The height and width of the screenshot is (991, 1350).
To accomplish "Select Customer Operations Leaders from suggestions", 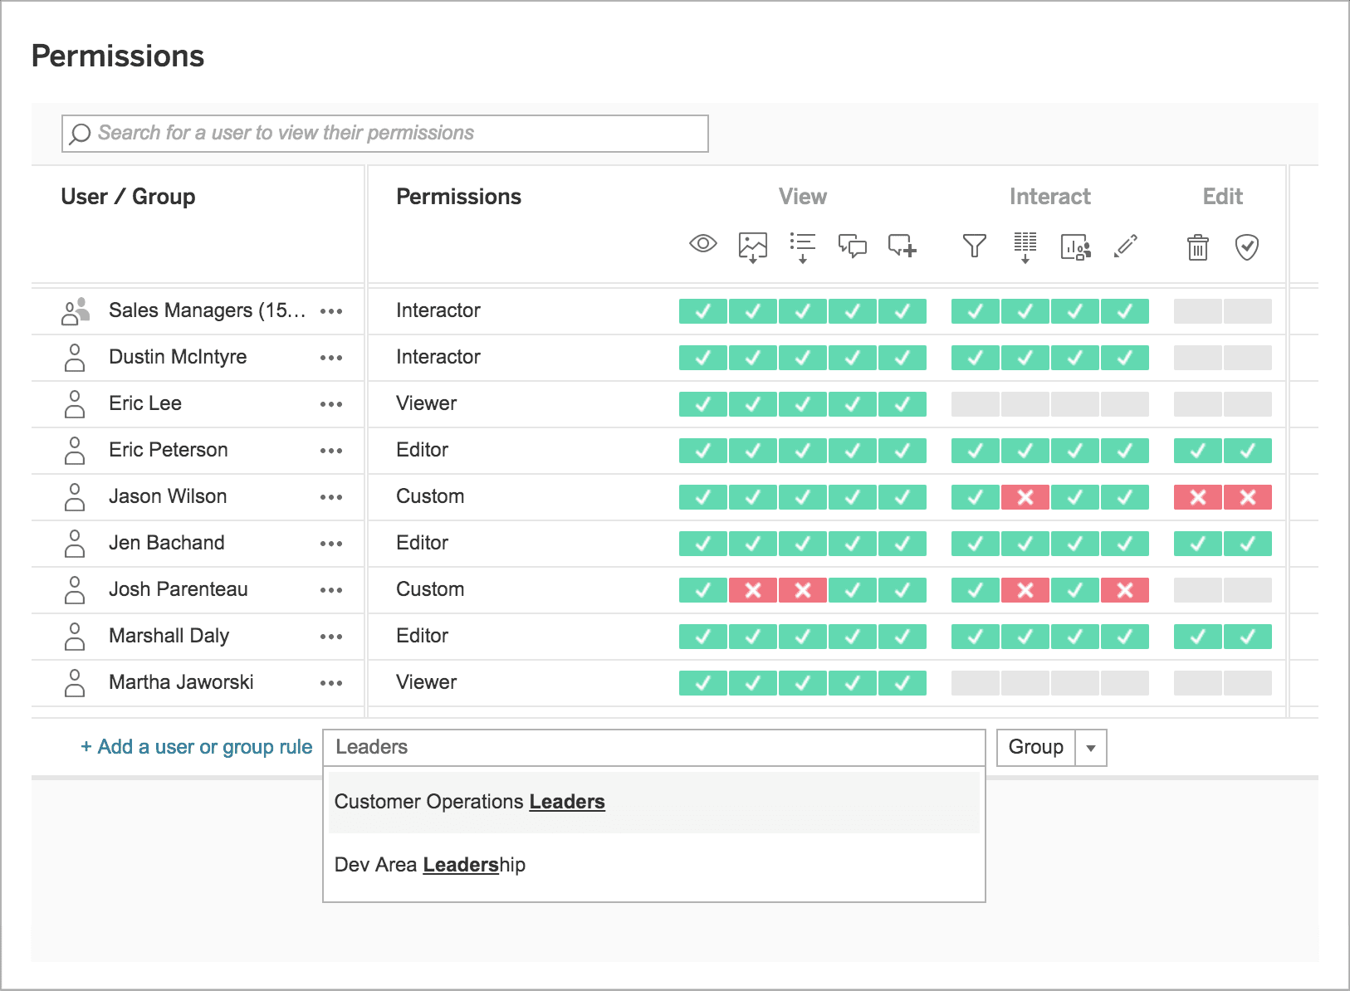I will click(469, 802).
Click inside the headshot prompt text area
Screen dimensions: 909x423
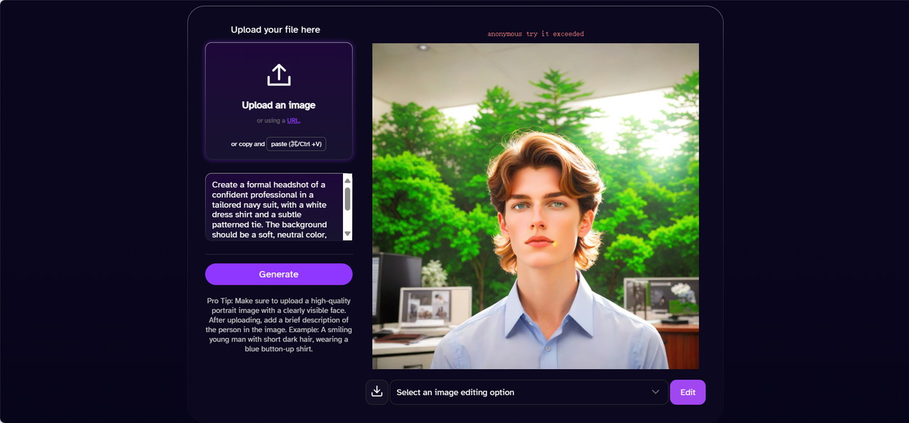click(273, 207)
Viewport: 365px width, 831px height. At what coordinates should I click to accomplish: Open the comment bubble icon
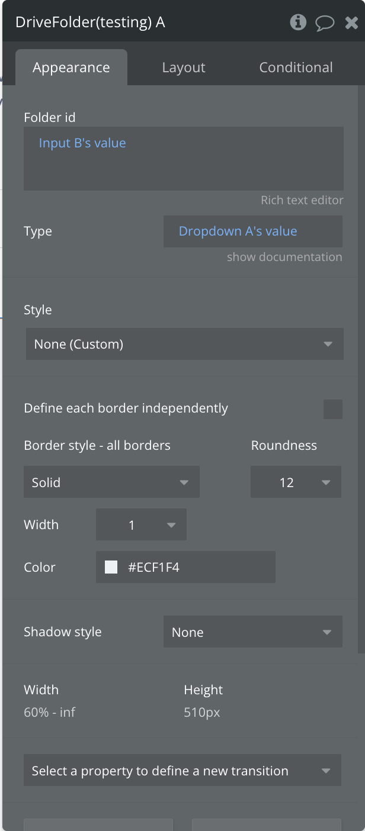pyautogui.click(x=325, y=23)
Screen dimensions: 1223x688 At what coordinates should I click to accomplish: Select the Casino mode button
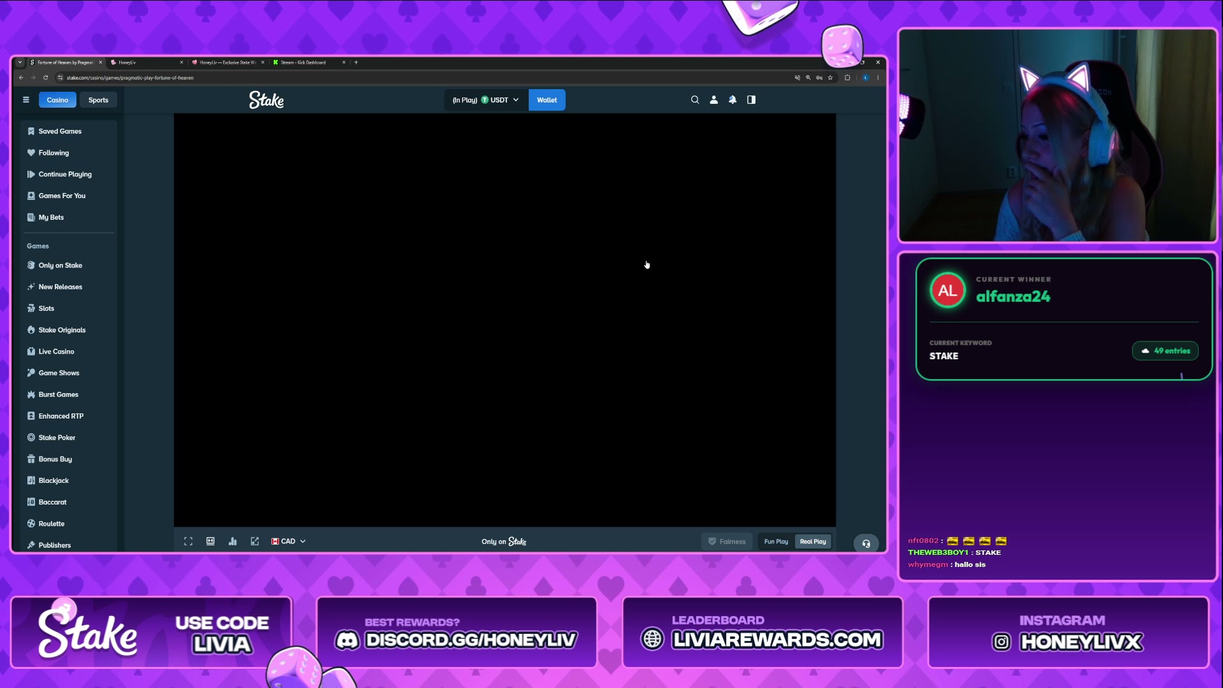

+ + + +

SHORT TASK »
Rewrite the stretch of the data from the line containing "Viewport: 365px width, 831px" through the end, changing "Casino mode button" to "Sports mode button" and keeping everything else the same. Omit the pictures from your answer.

FINAL RESULT »
Viewport: 365px width, 831px height. At what coordinates should I click to accomplish: Open the comment bubble icon
pyautogui.click(x=325, y=23)
Screen dimensions: 1223x688 At what coordinates should I click to accomplish: Select the Sports mode button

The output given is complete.